Everyone in the control room gasped, Jack included. He felt his skin tingle and go cold as he blinked at the screen. The plane had disappeared, and they all knew what that meant.
Impact.
There was an instant of stunned silence. And then Jack's boss shattered the nightmare moment. 'OK, guys,' he shouted. 'Show's over. There was nothing more any of you could have done. Your priority's to get out of here and to a place of shelter. There's a bus waiting to take you off the airport grounds. Get a move on! Go!'
Everyone scrambled for the door. Everyone, that is, except Jack. He found himself rooted to the spot, staring at the blank screen.
His boss came up beside him. 'You couldn't have done anything, Jack,' he said quietly. 'No one could have predicted what just happened. This isn't down to you.'
Jack took a deep breath. He knew that what his boss was saying was right, but somehow that didn't make him feel much better.
It was with a heavy heart that he turned his back on the screen, left the control tower and prepared to face the storm himself.
Chapter Seven
The plane wobbled dramatically. It felt like a futile gesture, but Ben tugged at the control stick to get them straight.
Fifty metres up. The road appeared in the middle of his sights, but it was touch and go.
Twenty-five metres. The plane was speeding. Too fast. Far too fast.
'Hold on!' Ben shouted. They were about to hit the ground. 'HOLD ON!'
It was only as they touched down that Ben realized he hadn't put the landing wheels down – not that he'd have known how to do it even if he'd remembered. The fuselage crunched horribly against the ground. The noise was deafening, and Ben felt a vicious shock as his body jolted fiercely. The plane bounded into the air, spinning 180 degrees as it did so before coming to land again. Ben's hands flew away from the control stick; everything in front of him became nothing but an awful, dizzy blur. It was out of his control now.
This is it, he thought to himself. We can't possibly survive a crash like this.
As that thought ran through his mind, the plane bounced again. Something flew up to the windscreen: it cracked and shattered. Suddenly the noise doubled before the plane bounced a third time. It was still spinning – any second now, Ben thought, and they would be plunged into the marshland on either side of the road. He closed his eyes, bent over, braced his head in his arms and prepared himself for the worst.
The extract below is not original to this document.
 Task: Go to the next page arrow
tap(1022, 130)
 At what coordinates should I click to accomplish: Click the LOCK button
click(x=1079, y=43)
The noise continued to thunder in his ears.
They were going to die. There was no way they could survive this. They'd be crushed or drowned, or both. It was going to happen.
Any moment now. It was going to happen . . .
But it didn't.
It took a full minute for the aircraft to come to a halt, a full minute for the roaring of the crash landing to stop, replaced by the sound of the high winds howling through the shattered screen. Ben was shaking with fear, his breath coming in short, sharp, desperate bursts. When he dared gradually to look up, his whole body aching from the impact, he couldn't quite believe that he was still alive.
He stayed perfectly still, dumbfounded.
'You OK, Ben?' a voice croaked from beside him.
Ben looked over. Danny's face was drawn and shocked. His nose was bleeding and there was a nasty-looking cut on his forehead. But he looked like he was in one piece. 'Yeah,' Ben replied. 'I think so.' He allowed himself a rueful smile. 'Just as long as they don't make me pay for the damage.'
'I think they're more likely to give you a medal, Ben,' Danny said quietly. 'I don't know how you managed that.'
Me neither, Ben thought to himself. But for the moment he was happy to accept the praise. 'We should go and see how the others are,' he said. 'I reckon everyone was bumped around pretty hard back there – could be some casualties.'
Danny nodded and they both started to unbuckle themselves. Ben had barely stood up, however, before he heard the shouting from the cabin.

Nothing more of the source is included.